- What is needed -
What lines in the records below include the word "agent"? Return each one.

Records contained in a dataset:
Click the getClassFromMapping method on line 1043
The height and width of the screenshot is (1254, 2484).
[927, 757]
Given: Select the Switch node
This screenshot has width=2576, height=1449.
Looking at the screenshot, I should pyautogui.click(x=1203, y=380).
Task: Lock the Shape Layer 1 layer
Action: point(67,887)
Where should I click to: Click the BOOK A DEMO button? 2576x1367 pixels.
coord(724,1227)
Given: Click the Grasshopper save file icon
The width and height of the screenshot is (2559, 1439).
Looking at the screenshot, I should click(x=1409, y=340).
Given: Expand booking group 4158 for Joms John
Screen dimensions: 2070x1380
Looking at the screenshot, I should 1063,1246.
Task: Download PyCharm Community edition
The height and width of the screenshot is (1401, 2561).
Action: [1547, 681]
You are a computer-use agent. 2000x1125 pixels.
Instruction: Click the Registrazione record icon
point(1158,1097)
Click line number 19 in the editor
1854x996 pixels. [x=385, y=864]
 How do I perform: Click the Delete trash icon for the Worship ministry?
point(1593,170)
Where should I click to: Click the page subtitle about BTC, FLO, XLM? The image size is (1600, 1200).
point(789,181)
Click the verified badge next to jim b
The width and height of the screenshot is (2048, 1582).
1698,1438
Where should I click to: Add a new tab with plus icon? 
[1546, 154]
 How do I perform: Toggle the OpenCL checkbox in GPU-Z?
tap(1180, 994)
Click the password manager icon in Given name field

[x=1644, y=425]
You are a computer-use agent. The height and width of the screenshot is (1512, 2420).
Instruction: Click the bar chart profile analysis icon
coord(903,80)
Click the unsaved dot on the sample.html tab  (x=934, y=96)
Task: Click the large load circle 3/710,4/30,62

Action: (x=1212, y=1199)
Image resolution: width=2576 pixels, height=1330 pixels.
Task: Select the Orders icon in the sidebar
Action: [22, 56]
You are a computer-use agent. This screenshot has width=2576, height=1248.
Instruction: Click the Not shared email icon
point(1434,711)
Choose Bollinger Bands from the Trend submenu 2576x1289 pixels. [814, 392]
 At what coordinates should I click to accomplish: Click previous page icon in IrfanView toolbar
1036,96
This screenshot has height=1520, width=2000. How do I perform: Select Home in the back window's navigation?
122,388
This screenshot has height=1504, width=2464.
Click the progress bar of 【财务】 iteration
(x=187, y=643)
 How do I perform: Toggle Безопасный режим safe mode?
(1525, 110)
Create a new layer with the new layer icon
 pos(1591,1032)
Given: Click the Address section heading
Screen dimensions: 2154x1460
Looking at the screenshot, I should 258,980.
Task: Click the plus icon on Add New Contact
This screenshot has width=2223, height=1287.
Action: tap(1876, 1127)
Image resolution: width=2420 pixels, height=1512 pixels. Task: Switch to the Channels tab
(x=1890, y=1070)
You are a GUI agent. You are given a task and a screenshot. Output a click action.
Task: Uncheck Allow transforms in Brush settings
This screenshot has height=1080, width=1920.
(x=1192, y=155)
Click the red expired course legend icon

- Result for this task -
You are a computer-use agent. 2000x1125 pixels.
You are a computer-use agent. The height and width of the screenshot is (1512, 2420).
You are a computer-use agent. This screenshot has width=2576, height=1248.
You are a GUI agent. You are given a task and a screenshot. Output a click action.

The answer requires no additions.